Les résultats ne se sont pas faits attendre. De 60 mammites, Patrice Hamoniaux est revenu à 5 ou 6 mammites par an, à niveau de production égale, « alors que c’est le même bâtiment, le même chargement. »

Observer le retour de ses animaux pour leur proposer la ration la plus adaptée est un facteur de performances. Non seulement la ration est mieux valorisée, « avec une amélioration de la marge sur coût alimentaire de 750 à 2 000 €, pour une moyenne mensuelle de 1 500 € », estime Marine Lemasson. En parallèle, la santé et la reproduction s’améliorent aussi. « 2/3 des problèmes de santé, de boiterie, de repro découlent d’un problème alimentaire, souligne la spécialiste. Avec une ration adaptée, soit on évite de créer des soucis de santé, soit on a un animal suffisamment armé pour le gérer. »

Des conclusions partagées par Patrice Hamoniaux. « Appliquer Obsalim représente des contraintes, mais j’y gagne en sérénité. C’est quand même moins stressant de nourrir et d’observer ses animaux que de les soigner et de se demander quel va être le prochain problème. Économiquement les gains sont conséquents ». Plus serein, l’éleveur a fait et réussi son passage en bio.

(DONNÉES RÉPERTORIÉES):
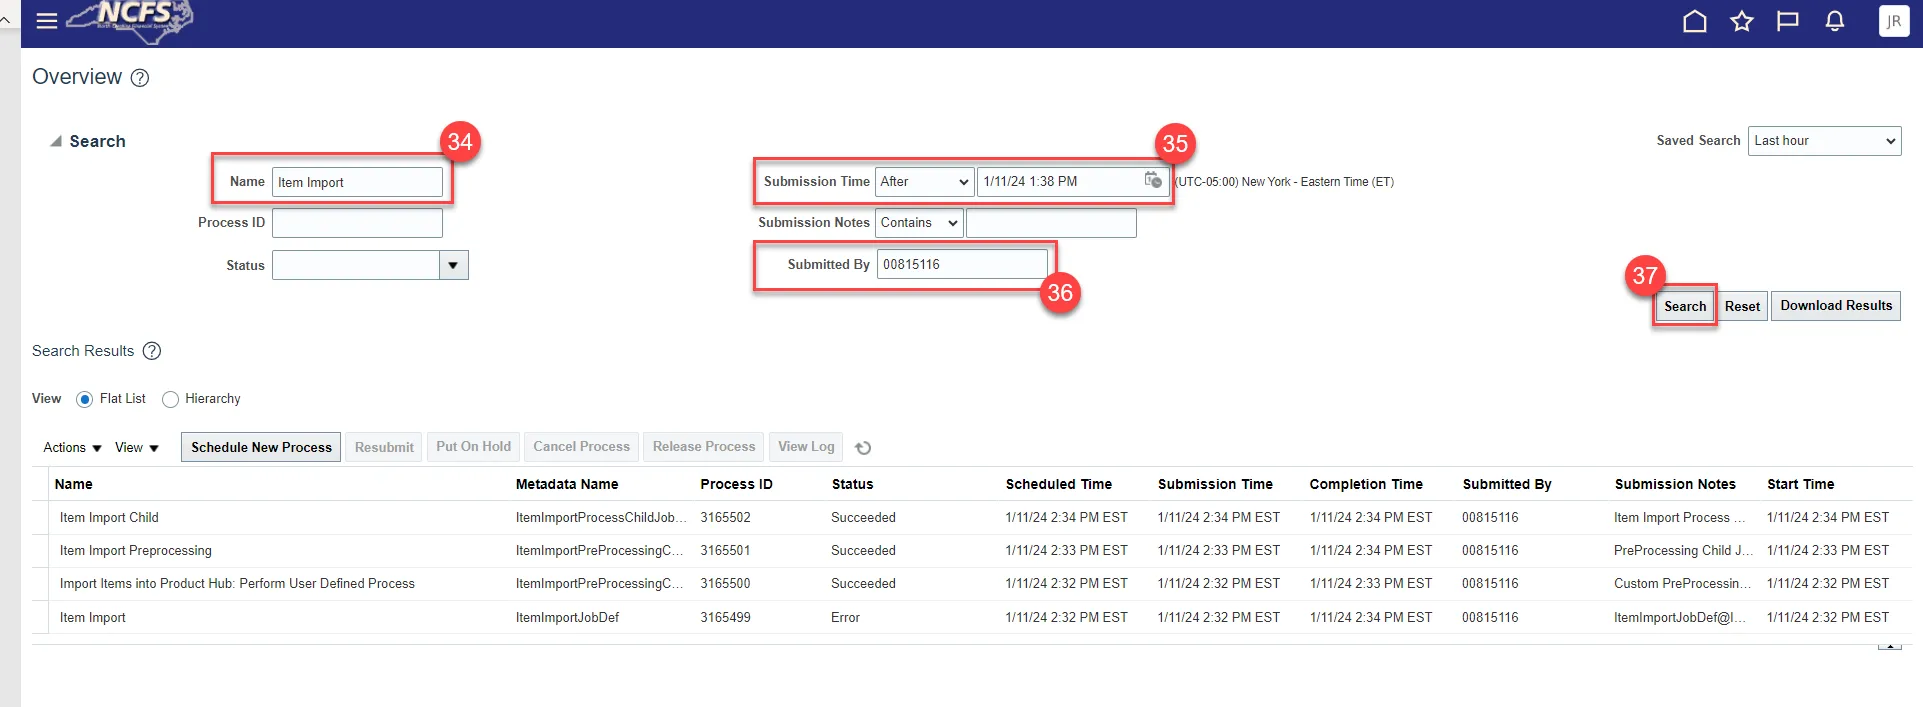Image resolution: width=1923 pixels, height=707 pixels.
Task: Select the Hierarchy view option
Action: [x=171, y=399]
--
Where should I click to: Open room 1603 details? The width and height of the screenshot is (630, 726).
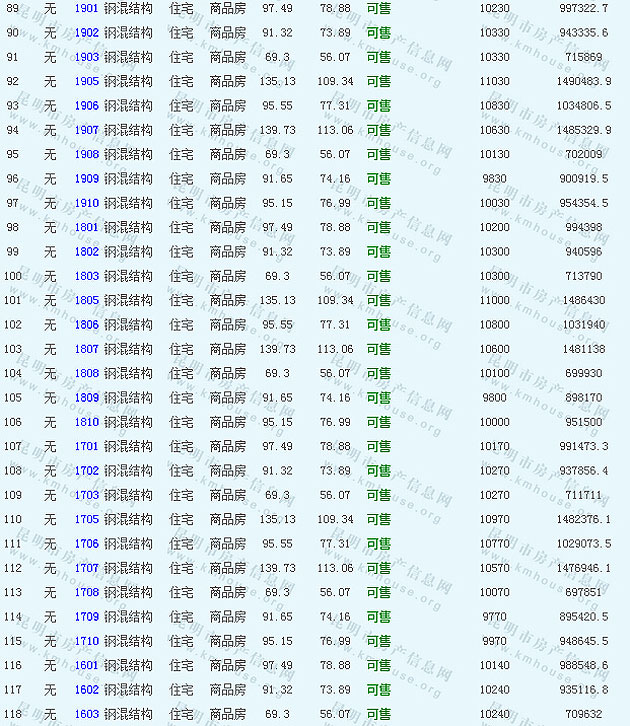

(TRAVAIL À FAIRE): Reproduisez sans aucune modification le texte sur la méthode Obsalim, de "Des conclusions partagées" à "passage en bio.". Ces données ne servent à rien pour ce qui suit.

(EN RÉPONSE):
Des conclusions partagées par Patrice Hamoniaux. « Appliquer Obsalim représente des contraintes, mais j’y gagne en sérénité. C’est quand même moins stressant de nourrir et d’observer ses animaux que de les soigner et de se demander quel va être le prochain problème. Économiquement les gains sont conséquents ». Plus serein, l’éleveur a fait et réussi son passage en bio.